Yönetim Kurulu imzasıyla yapılan basın açıklamasında, “Öğretmenin ücretlisi, sözleşmelisi olmaz; öğretmen öğretmendir. Bu ayrımı, bu kölelik düzenini kaldırın” demelerine rağmen sömürme tezgahına dokunulmadığına dikkat çekilerek şu eleştirilere yer verildi: “Milli Eğitim Bakanlığı, var olan öğretmen açığını asgari ücretin çok altında çalıştırılan ücretli öğretmenler ile kapatmaya çalışmaktadır.
Eğitim-İş olarak; ders ücreti karşılığı öğretmen (ücretli öğretmen) çalıştırılmasının doğru olmadığını, tüm öğretmenlerin kadrolu olması gerektiğini her zaman vurguladık. Milli Eğitim Bakanlığı’na yıllardır “Öğretmenin ücretlisi, sözleşmelisi olmaz; öğretmen öğretmendir. Bu ayrımı, bu kölelik düzenini kaldırın” demiş olmamıza karşın, bu kategorize ederek sömürme tezgahına dokunulmamış, Öğretmenlik Meslek Kanunu’nda da söz konusu durum görmezden gelinmiştir.
Sayıları 90 bini bulan ücretli öğretmenler asgari ücretin neredeyse yarısına, sosyal ve sendikal güvenceleri olmaksızın çalıştırılmaktadırlar. 2018 yılında açıklanan 2023 Eğitim Vizyonu’nda ücretli öğretmenlerin ücretlerinin %100 arttırılacağı vaat edildiği halde bu da gerçekleşmemiştir. Yasalara göre asgari ücret altında maaş ödenmesi yasak iken, MEB eliyle asgari ücretin altında on binlerce ücretli öğretmen çalıştırılmaktadır.

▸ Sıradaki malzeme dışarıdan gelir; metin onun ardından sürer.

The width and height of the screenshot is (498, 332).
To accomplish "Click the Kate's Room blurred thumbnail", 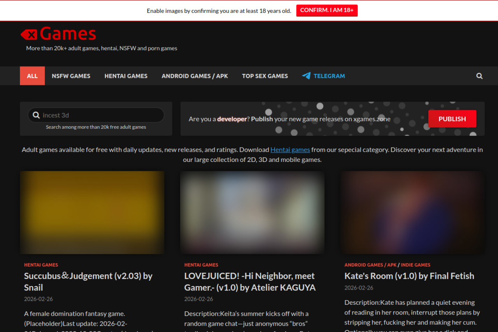I will (412, 213).
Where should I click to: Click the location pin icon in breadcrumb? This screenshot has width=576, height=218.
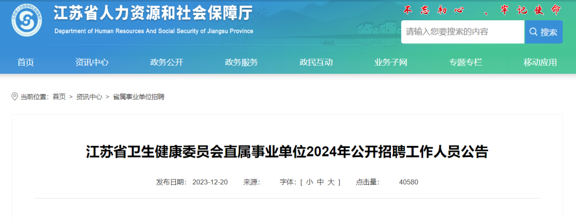coord(14,97)
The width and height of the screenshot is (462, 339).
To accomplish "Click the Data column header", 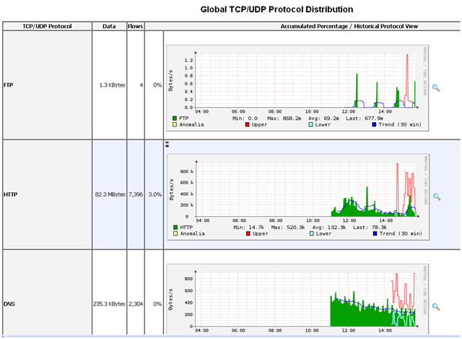I will coord(109,26).
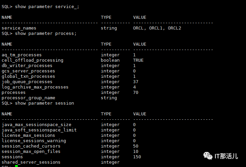This screenshot has height=167, width=246.
Task: Select the db_writer_processes parameter name
Action: 27,66
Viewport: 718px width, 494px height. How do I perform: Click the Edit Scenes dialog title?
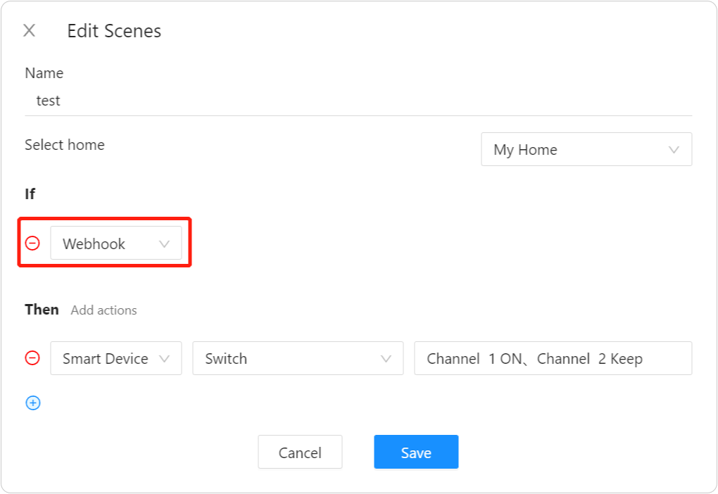pyautogui.click(x=114, y=30)
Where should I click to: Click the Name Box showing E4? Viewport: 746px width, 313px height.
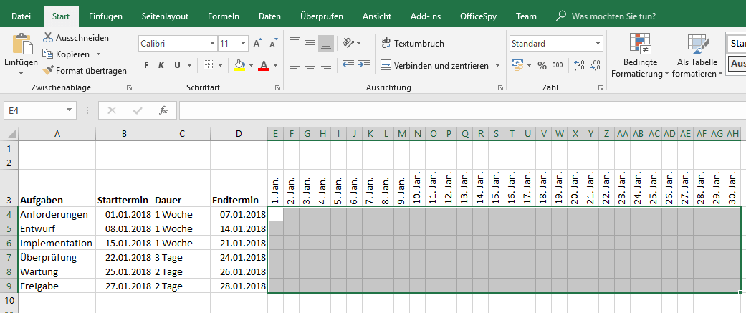pyautogui.click(x=34, y=110)
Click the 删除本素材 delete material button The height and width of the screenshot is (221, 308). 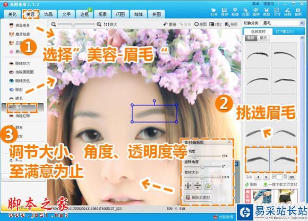pyautogui.click(x=198, y=198)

Bugün ücretli öğretmenlere bir ders saati için 28.01 TL ödeme yapılmaktadır. Haftalık 30 saatten ayda toplamda 120 saat derse girebilen bir ücretli öğretmenin eline aylık yaklaşık 3.360,64 TL geçmektedir. Ancak ücretli öğretmenlerin büyük bir kısmı haftalık ders saatini dolduramamakta ve bu ücretin dahi altında bir ücretle çalışmaktadır. Açlık sınırının 5000 TL’ye dayandığı, asgari ücretin 4253 TL olduğu bir dönemde, MEB’in ücretli öğretmenliği kalıcı bir istihdam modeli olarak görmesi kabul edilemez. Ülkede hızla artan hayat pahalılığıyla birlikte ücretli öğretmenlerin yaşam şartları günden güne zorlaşırken, Cumhurbaşkanı Erdoğan yaptığı bir açıklamada, “Ben ücretli öğretmenlik yapanların şartlarının bu kadar kötü olduğunu bilmiyordum” demiştir. Öğretmenlerin sözleşmeli, ücretli, kadrolu diye kategorilere ayrılması, emek sömürüsünü artırarak modern çağın kölelik sistemini yaratmıştır. Kadrolu öğretmen atamasından vazgeçerek “doğrudan torpil” anlamına gelen mülakata dayalı sözleşmeli ve ücretli öğretmenlik sistemini getiren Bakanlık, öğretmen açığını ücretli öğretmenlik ile kapatmaya çalışmakta, 90 bine yakın eğitim emekçisini ücretli öğretmen denen güvencesizlik altında sömürmektedir. Bu emek sömürüsü bir an önce sonlandırılmalı, tüm öğretmenlerimiz, mesleğin saygınlığına ve insan onuruna yakışır ücretlerle çalıştırılmalıdır. Ücretli ve sözleşmeli öğretmenlik uygulamasına derhal son verilmeli, kadrolu öğretmen atamaları gerçekleştirilmelidir.“ dedi.